▸ WHAT TO DO: From the entries below, return exactly the lines beginning at the one that contains "وزارة الخارجية المصرية" and ending at the one that contains "الكفاح نيوز تستعرض", both of them included, and only those lines.

▸ GIVEN RECORDS:
'''
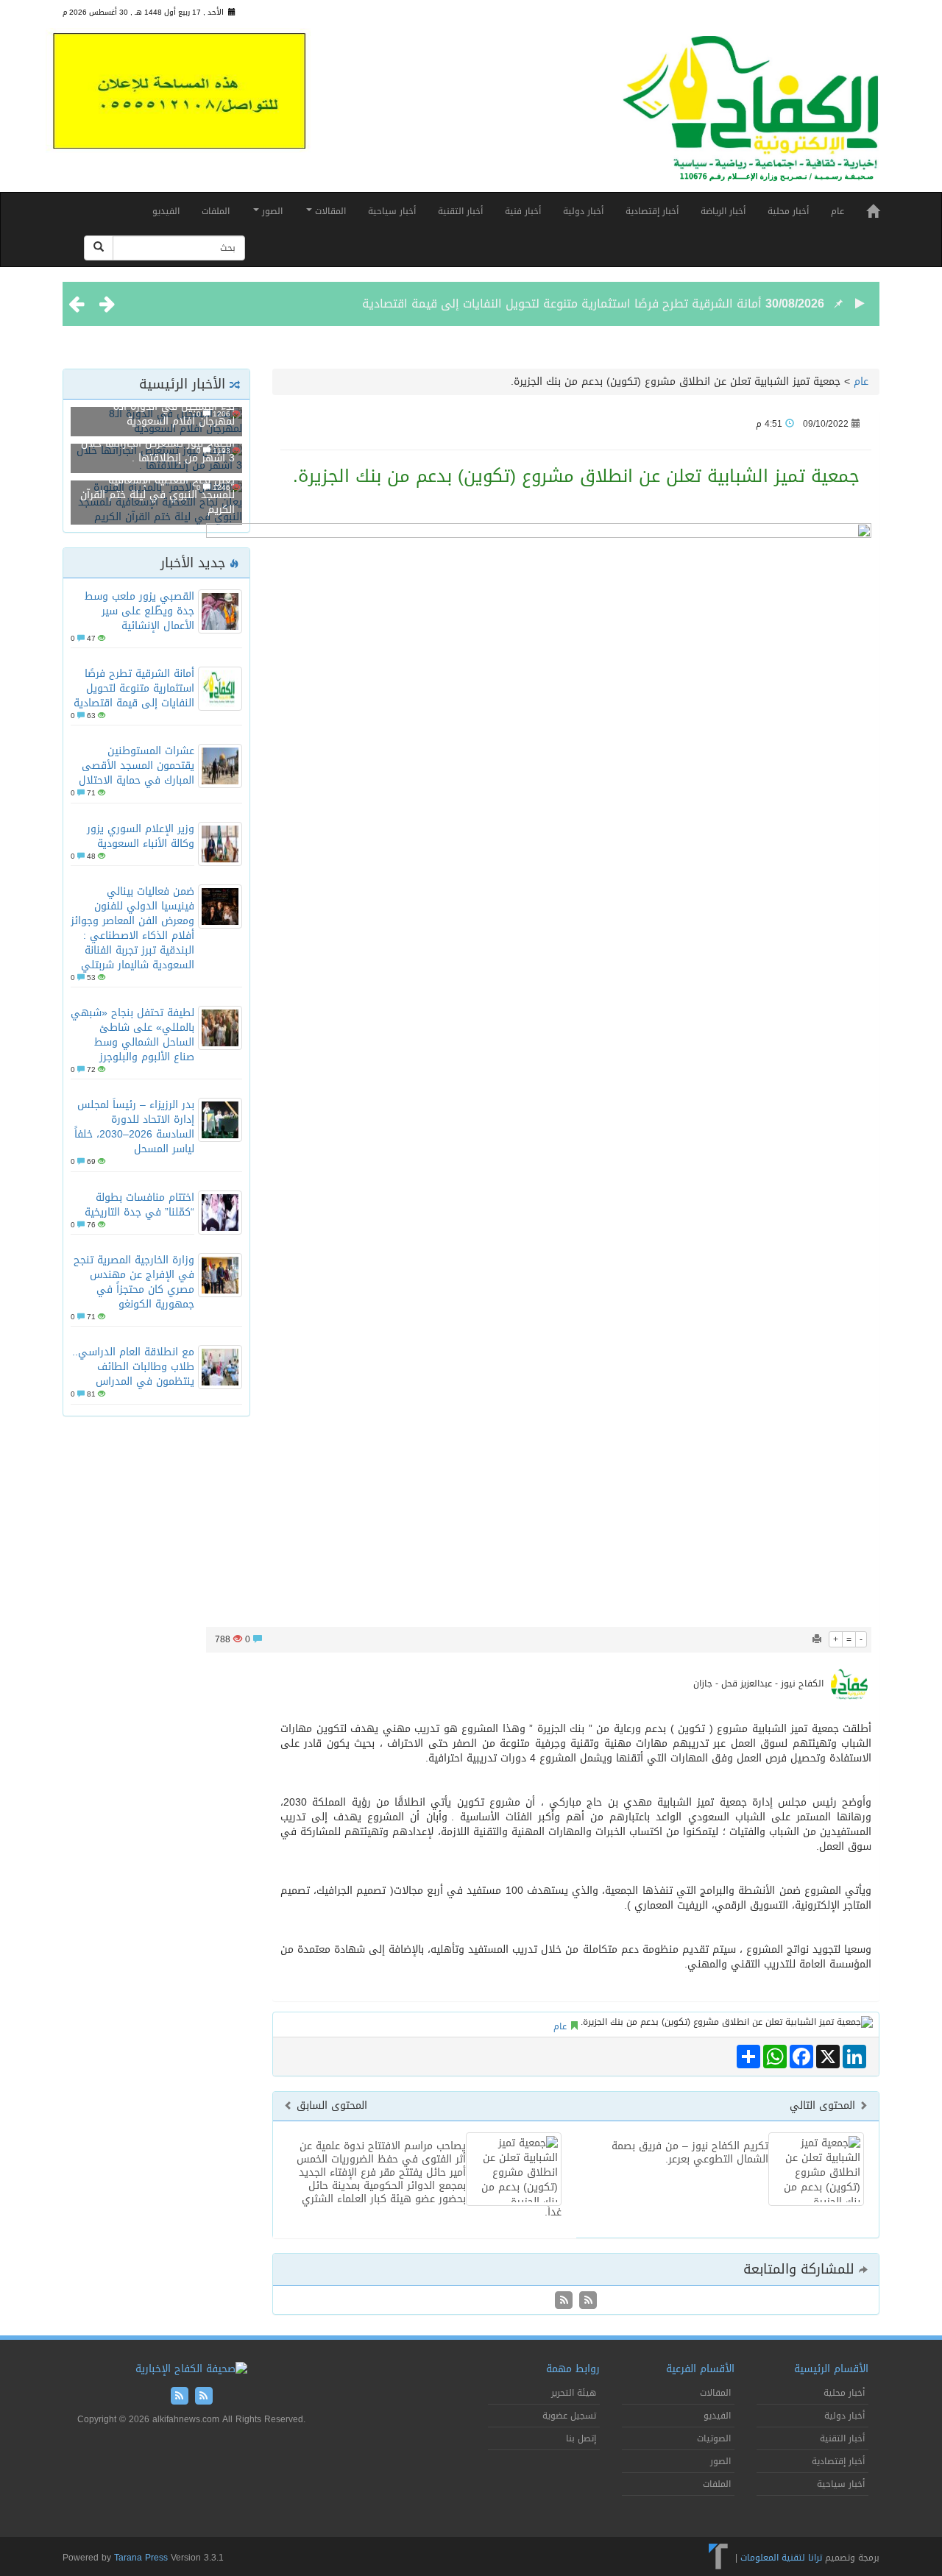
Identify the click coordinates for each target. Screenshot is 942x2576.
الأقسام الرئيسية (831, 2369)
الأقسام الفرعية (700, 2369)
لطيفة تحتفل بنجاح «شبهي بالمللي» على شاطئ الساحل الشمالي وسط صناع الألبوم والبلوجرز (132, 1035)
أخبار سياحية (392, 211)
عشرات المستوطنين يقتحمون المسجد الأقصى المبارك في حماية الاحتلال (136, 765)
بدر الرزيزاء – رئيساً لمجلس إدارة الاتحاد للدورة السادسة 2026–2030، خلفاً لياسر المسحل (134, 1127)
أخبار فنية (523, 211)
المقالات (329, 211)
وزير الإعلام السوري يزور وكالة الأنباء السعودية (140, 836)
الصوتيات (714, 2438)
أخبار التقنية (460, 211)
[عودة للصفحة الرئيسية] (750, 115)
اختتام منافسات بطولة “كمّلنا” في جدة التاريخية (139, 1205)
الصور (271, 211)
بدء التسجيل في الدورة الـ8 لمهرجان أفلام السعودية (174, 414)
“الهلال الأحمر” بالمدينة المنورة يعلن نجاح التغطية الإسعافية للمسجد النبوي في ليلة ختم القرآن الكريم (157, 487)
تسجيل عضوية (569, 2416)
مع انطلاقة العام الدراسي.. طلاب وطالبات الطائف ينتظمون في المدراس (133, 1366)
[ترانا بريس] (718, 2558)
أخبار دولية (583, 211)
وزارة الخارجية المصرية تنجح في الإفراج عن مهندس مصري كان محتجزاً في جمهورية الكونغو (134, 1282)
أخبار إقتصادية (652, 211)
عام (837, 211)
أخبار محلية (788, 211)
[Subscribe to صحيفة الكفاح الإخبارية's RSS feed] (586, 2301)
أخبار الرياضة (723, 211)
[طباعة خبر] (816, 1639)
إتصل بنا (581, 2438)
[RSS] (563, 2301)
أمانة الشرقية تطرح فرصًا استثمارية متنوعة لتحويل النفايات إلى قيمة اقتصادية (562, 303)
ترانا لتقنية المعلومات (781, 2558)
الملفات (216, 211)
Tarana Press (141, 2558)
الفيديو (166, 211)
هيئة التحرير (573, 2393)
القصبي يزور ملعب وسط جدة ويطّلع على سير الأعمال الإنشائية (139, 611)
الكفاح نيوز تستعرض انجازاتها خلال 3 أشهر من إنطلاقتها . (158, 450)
'''
'''
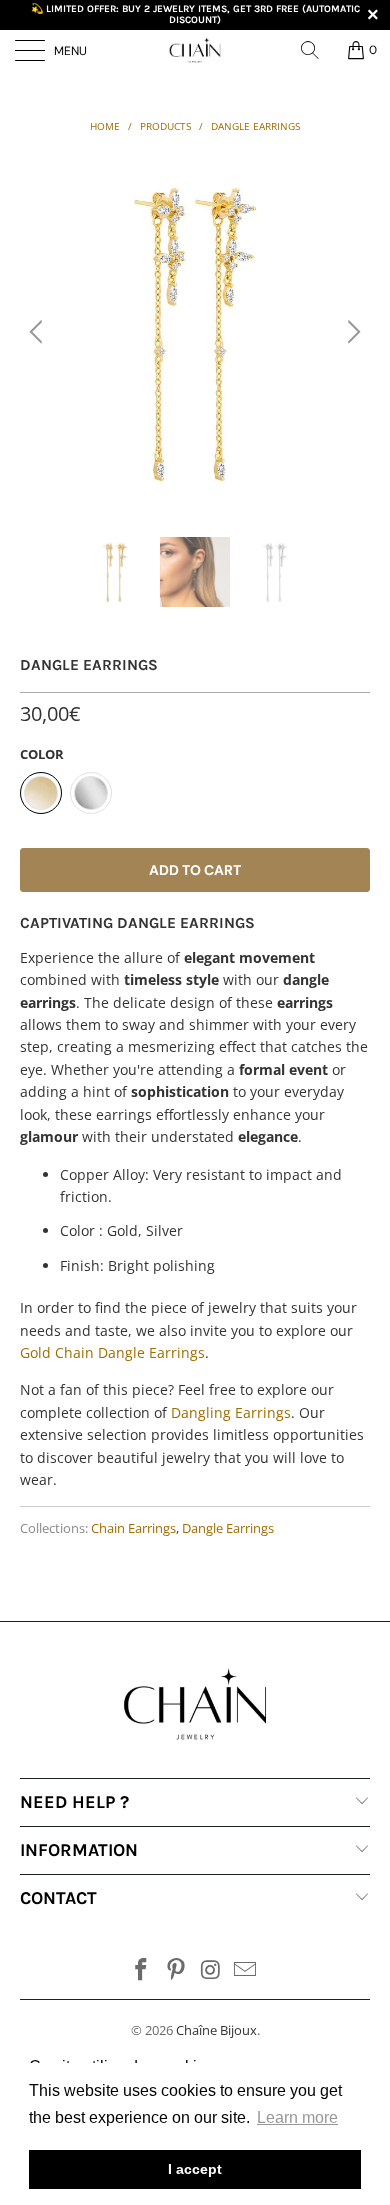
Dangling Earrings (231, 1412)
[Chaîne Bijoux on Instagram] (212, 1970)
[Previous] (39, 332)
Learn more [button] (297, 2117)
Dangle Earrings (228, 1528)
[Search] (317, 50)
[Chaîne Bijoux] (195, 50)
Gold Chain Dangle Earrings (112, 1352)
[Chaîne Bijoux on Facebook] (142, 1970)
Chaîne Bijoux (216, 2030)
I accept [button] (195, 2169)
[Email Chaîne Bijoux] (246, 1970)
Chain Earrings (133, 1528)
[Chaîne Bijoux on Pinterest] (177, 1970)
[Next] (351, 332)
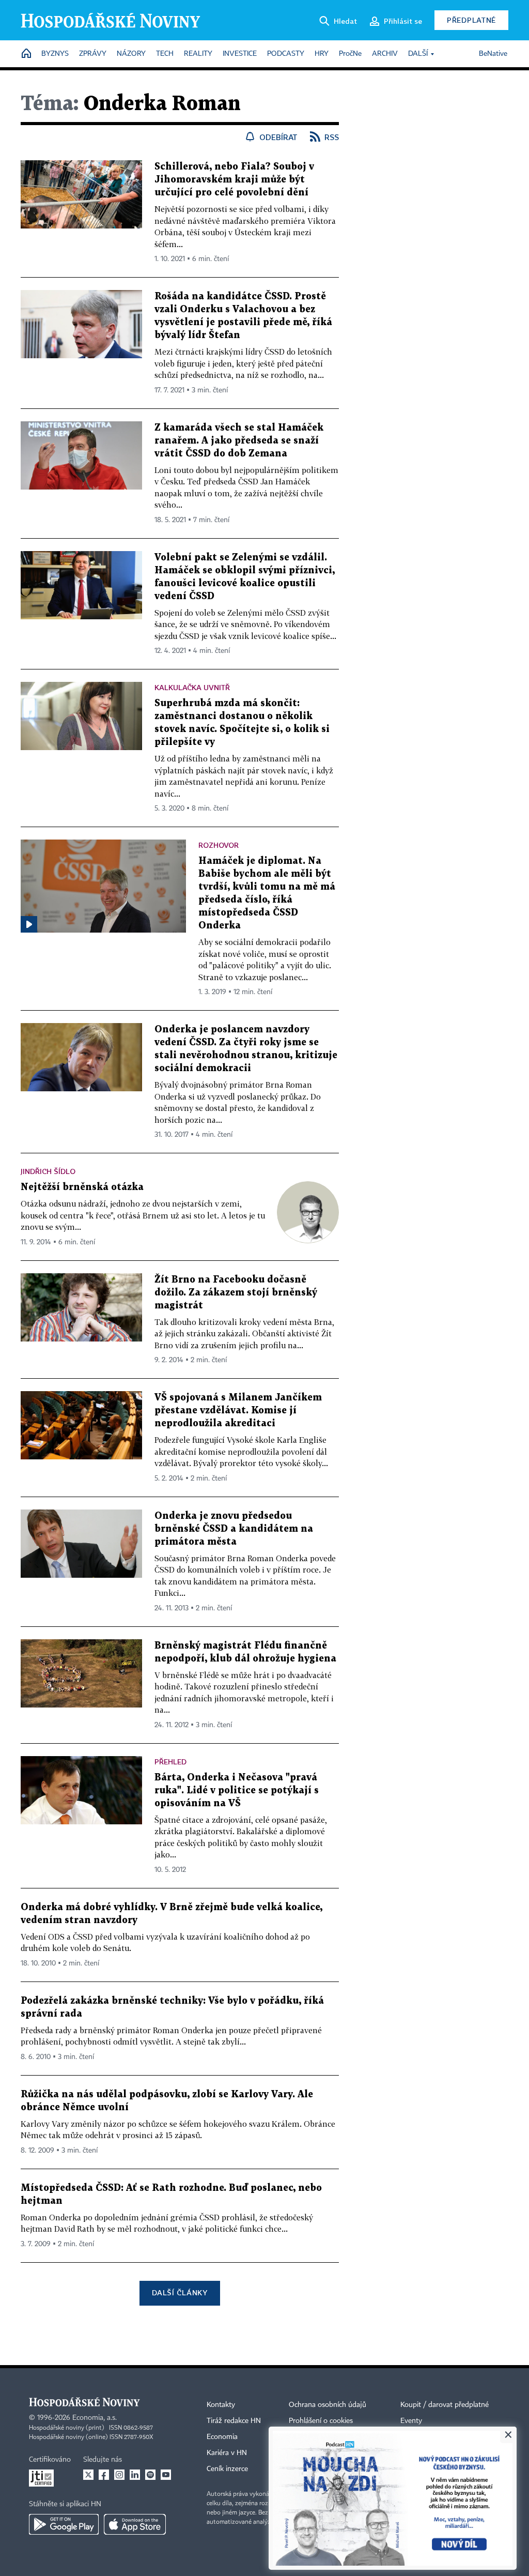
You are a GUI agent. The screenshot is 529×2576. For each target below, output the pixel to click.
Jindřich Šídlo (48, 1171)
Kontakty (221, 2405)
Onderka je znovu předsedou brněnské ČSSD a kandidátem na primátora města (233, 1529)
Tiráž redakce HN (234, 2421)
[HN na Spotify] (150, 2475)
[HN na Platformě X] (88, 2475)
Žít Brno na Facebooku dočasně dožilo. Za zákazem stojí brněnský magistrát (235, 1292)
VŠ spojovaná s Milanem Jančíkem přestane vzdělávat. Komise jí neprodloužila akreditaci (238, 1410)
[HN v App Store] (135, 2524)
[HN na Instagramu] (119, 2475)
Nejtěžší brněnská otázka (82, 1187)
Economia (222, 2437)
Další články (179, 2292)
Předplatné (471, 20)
'''
▸ RESULT OF THE TASK:
وزارة الخارجية المصرية تنجح في الإفراج عن مهندس مصري كان محتجزاً في جمهورية الكونغو (134, 1282)
أخبار إقتصادية (652, 211)
عام (837, 211)
أخبار محلية (788, 211)
[Subscribe to صحيفة الكفاح الإخبارية's RSS feed] (586, 2301)
أخبار الرياضة (723, 211)
[طباعة خبر] (816, 1639)
إتصل بنا (581, 2438)
[RSS] (563, 2301)
أمانة الشرقية تطرح فرصًا استثمارية متنوعة لتحويل النفايات إلى قيمة اقتصادية (562, 303)
ترانا لتقنية المعلومات (781, 2558)
الملفات (216, 211)
Tarana Press (141, 2558)
الفيديو (166, 211)
هيئة التحرير (573, 2393)
القصبي يزور ملعب وسط جدة ويطّلع على سير الأعمال الإنشائية (139, 611)
الكفاح نيوز تستعرض انجازاتها خلال 3 أشهر من إنطلاقتها . (158, 450)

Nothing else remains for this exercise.